If one is interested in colonialism as an enterprise begun by adventurers and entrepreneurs which degenerated into the normality of empire and administration, there are few characters whose careers illustrate this more entertainingly than Martin's. Thomas Munro of ryotwari fame, Mountstuart Elphinstone of Elphinstone College, Colonel Sleeman who slaughtered the Thugs, Lawrence of the Lucknow siege and William Hodson of Hodson's Horse are collectively less interesting than the singular Claude Martin.

Much of the credit for this goes to Martin's biographer, Dr. Llewellyn-Jones, all of whose books centre on the architecture and culture of colonial Lucknow. Her biography of Martin, in particular, manages to combine solid academic research with an admirable prose style.

Martin was born in 1735 in the French town of Lyon. His family was middle class and several of its members seem to have made their living by manufacturing vinegar, mustard and brandy. Claude branched out into the silk trade after a short education in which he showed an aptitude for physics and mathematics. The decision to take to yarn was not a happy one. The trade soon fell into a slump and Martin was forced to sign up as a common recruit with the French East India Company. When his Catholic mother heard of his resolution to seek his fortune among the heathens of India, she boxed his ears, gave him some money, and warned: "Don't come back unless you're in a carriage." Martin never saw her again; he never went back to France. Although he had every intention, when he set out, of going back home a nabob, news of the French Revolution and perhaps the fear of losing what he had amassed while away were factors which made him decide against a long and uncertain voyage back. He is entombed below the last, and finest, of his buildings in Lucknow.

In India, Martin sensed the turn of the imperial tide and switched sides from the French to the British Company. He fought as a soldier in the Pondicherry region, then in Bengal, and in the early 1770s he found himself in Lucknow. He had by this time left the service of the British Company's army and begun working as a surveyor and cartographic assistant, travelling to Cooch Behar and Bhutan on survey work. Later he helped set up a unit for the manufacture of silk, and still later, an arsenal and indigo farms. In Lucknow he befriended a fellow Frenchman-nabob, Antoine Polier, who had access to the court of the Awadh Nawabs, first Shuja-ud-daulah and then Asaf-ud-daulah. For the remaining 25 years of his life, Martin made himself the pre-eminent and indispensable courtier, builder, entertainer and trinket-peddler of successive nawabs in Awadh, as well as of the conquering British.

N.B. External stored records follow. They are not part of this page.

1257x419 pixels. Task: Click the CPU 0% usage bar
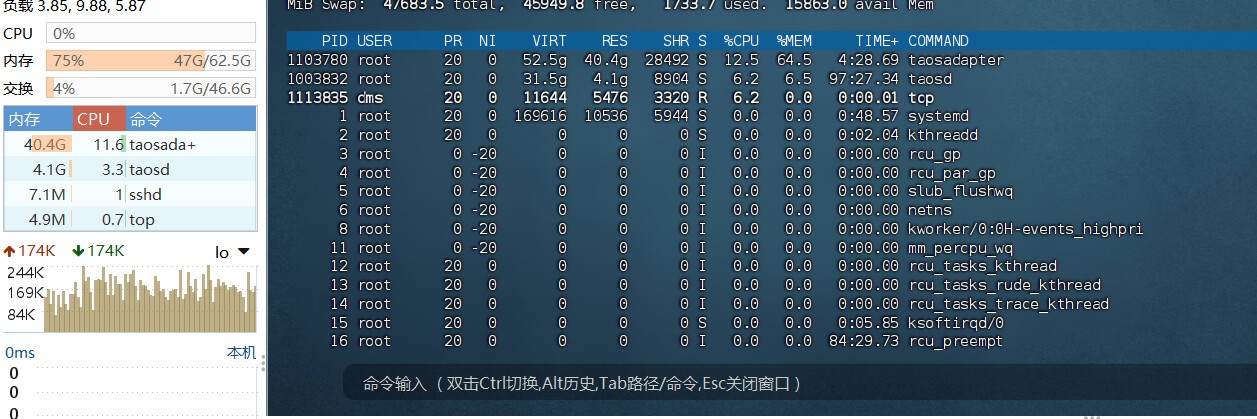(151, 34)
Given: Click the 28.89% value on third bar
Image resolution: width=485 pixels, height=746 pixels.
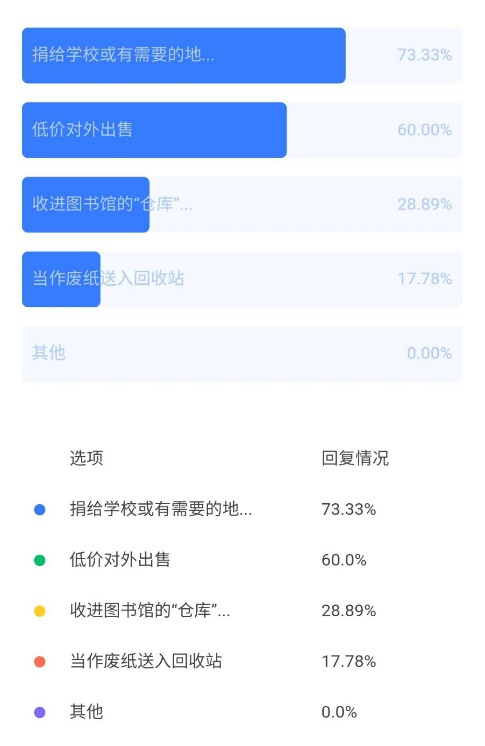Looking at the screenshot, I should [x=425, y=204].
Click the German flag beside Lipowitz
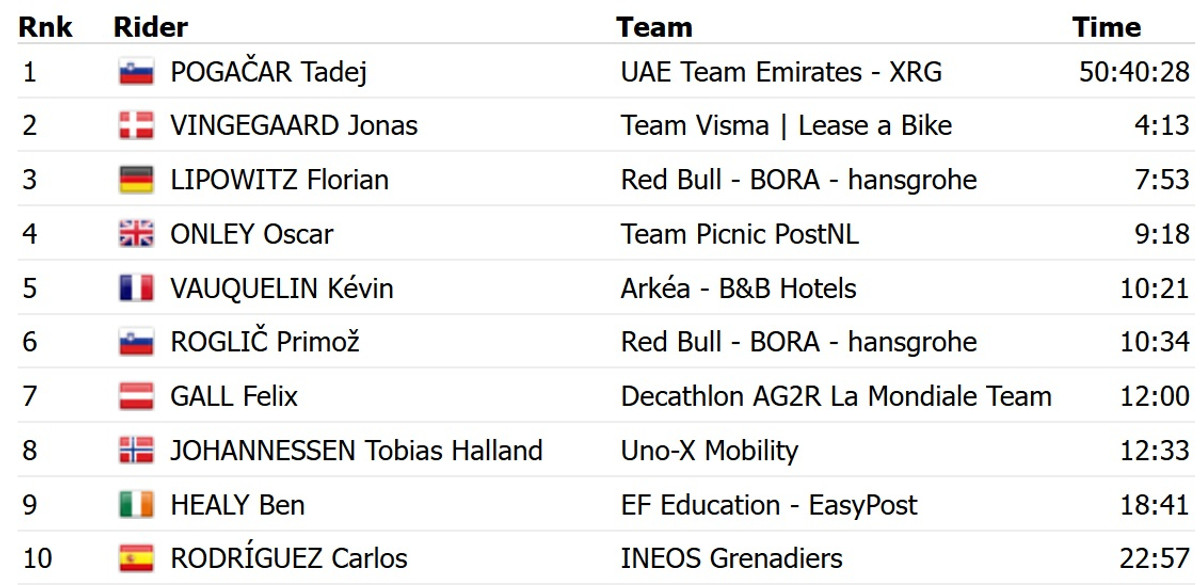This screenshot has width=1200, height=585. 136,180

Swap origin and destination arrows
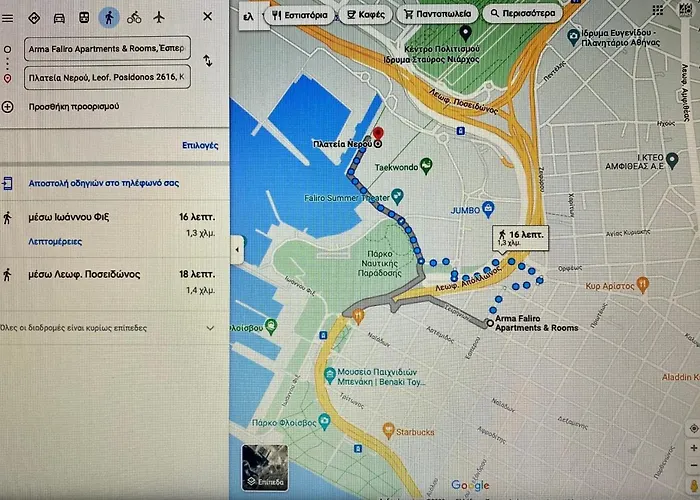click(x=208, y=60)
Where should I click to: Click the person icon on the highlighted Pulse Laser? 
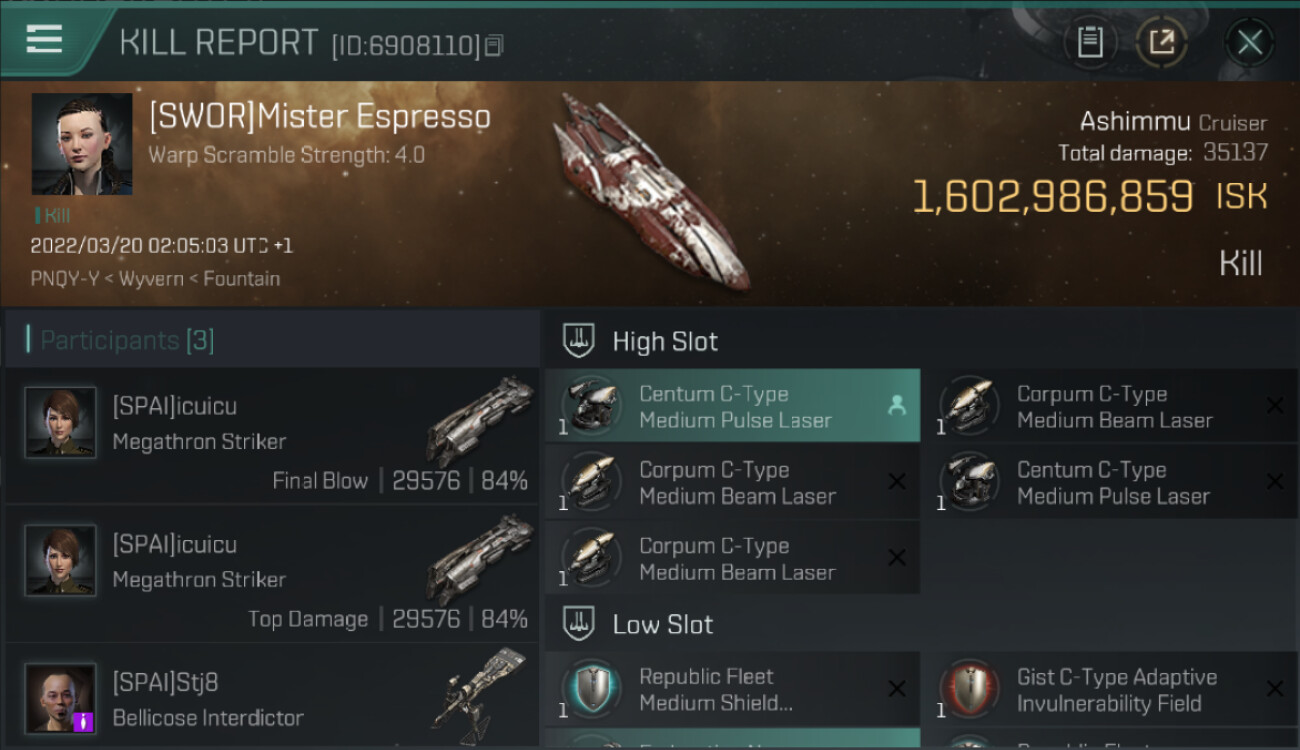click(896, 405)
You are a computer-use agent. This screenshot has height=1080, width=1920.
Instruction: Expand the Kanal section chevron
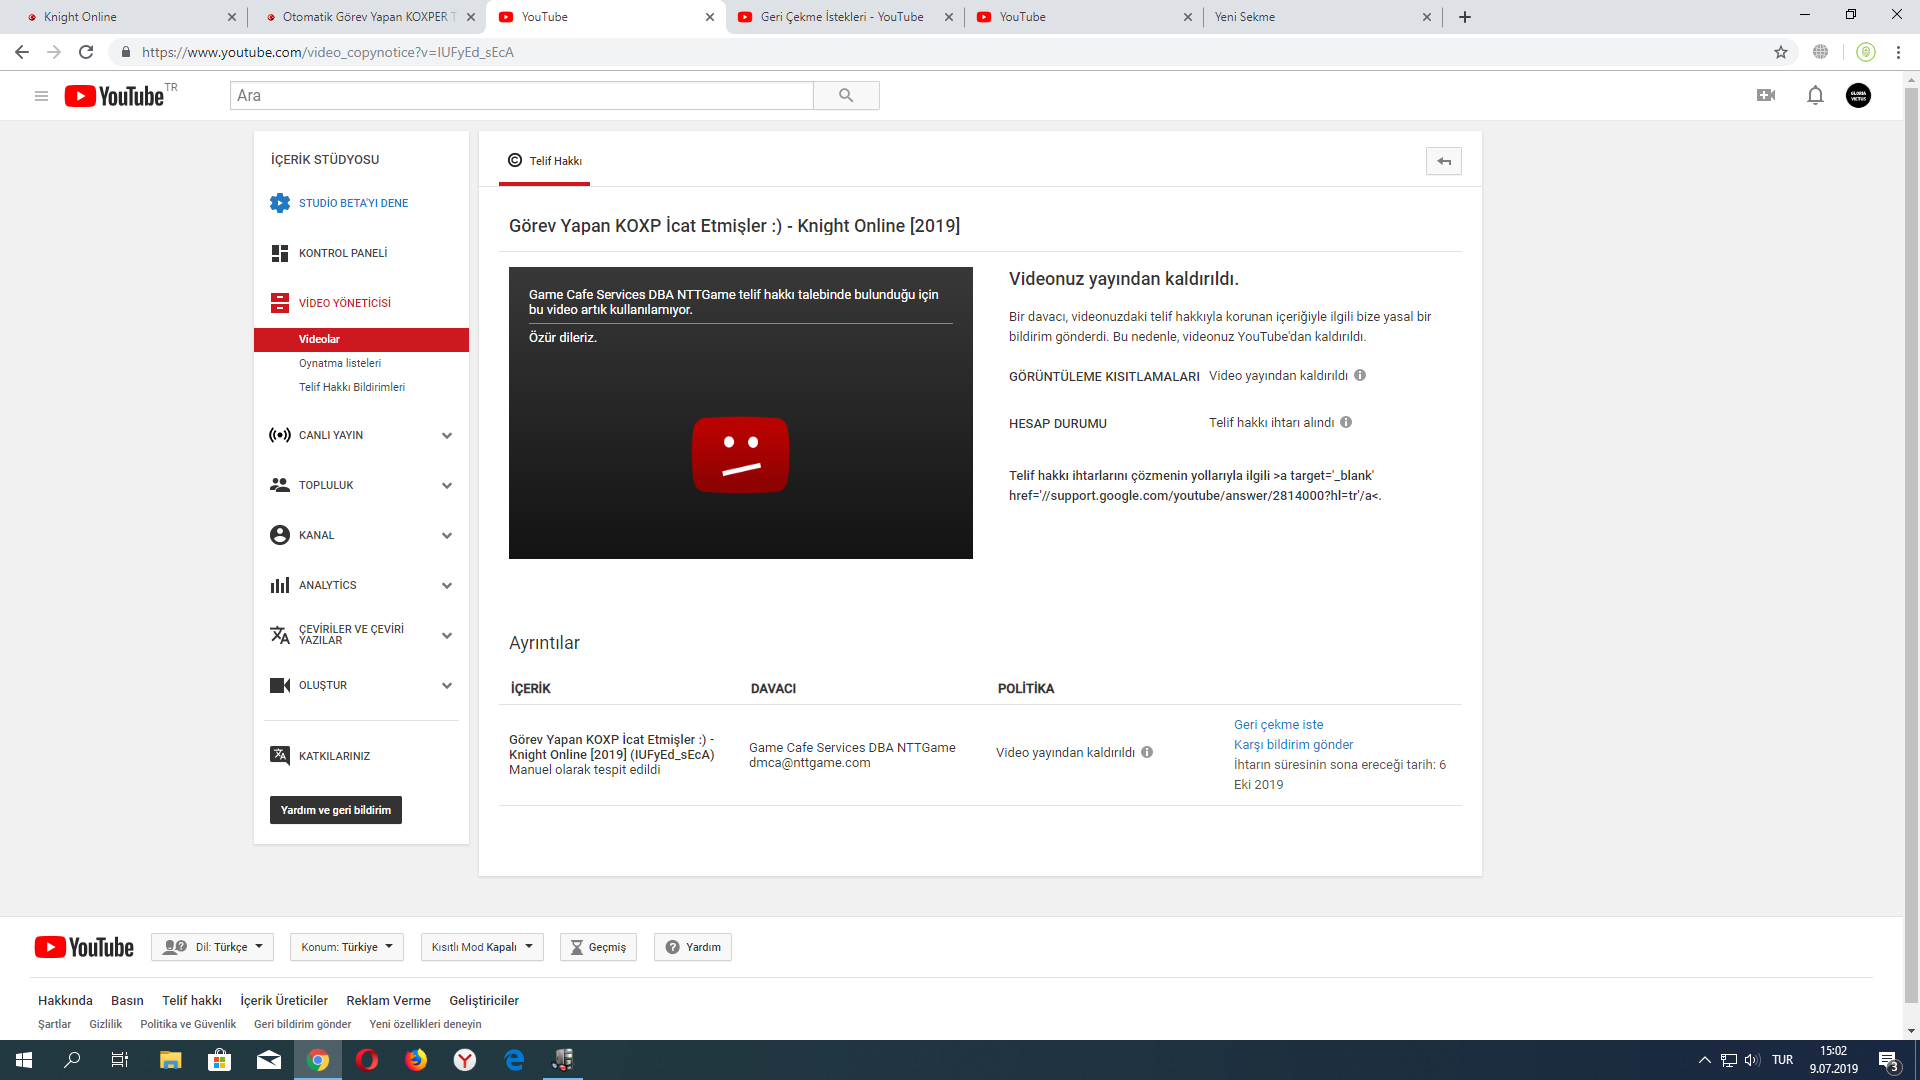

Apart from being a self-made man, Martin was an amateur scientist and a doctor of sorts. He appears as a hot-air balloonist in Allan Sealy's novel Trotter-Nama. He seems to have suffered from stones in his urinary tract and despite excruciating suffering, he successfully attempted a primitive form of lithotripsy (breaking stones via a waxed-wire insertion up the urethra). Martin managed to publish an account of this amazing self-surgery in London's medical circles and, notwithstanding initial scepticism among bladder surgeons, it appears to have been accepted as the first recorded operation of this kind.

Unlike his 17th Century French predecessors, Bernier and Tavernier, whose travels in Mughal India he may have learnt of, Martin did not travel to India to write about it. He went there merely to earn a living and survive. As it turned out, he achieved something he could not have dreamt of: he is the only Enlightenment European to have been almost uninterruptedly remembered in the daily prayers of Indian schoolchildren from the 1840s until today.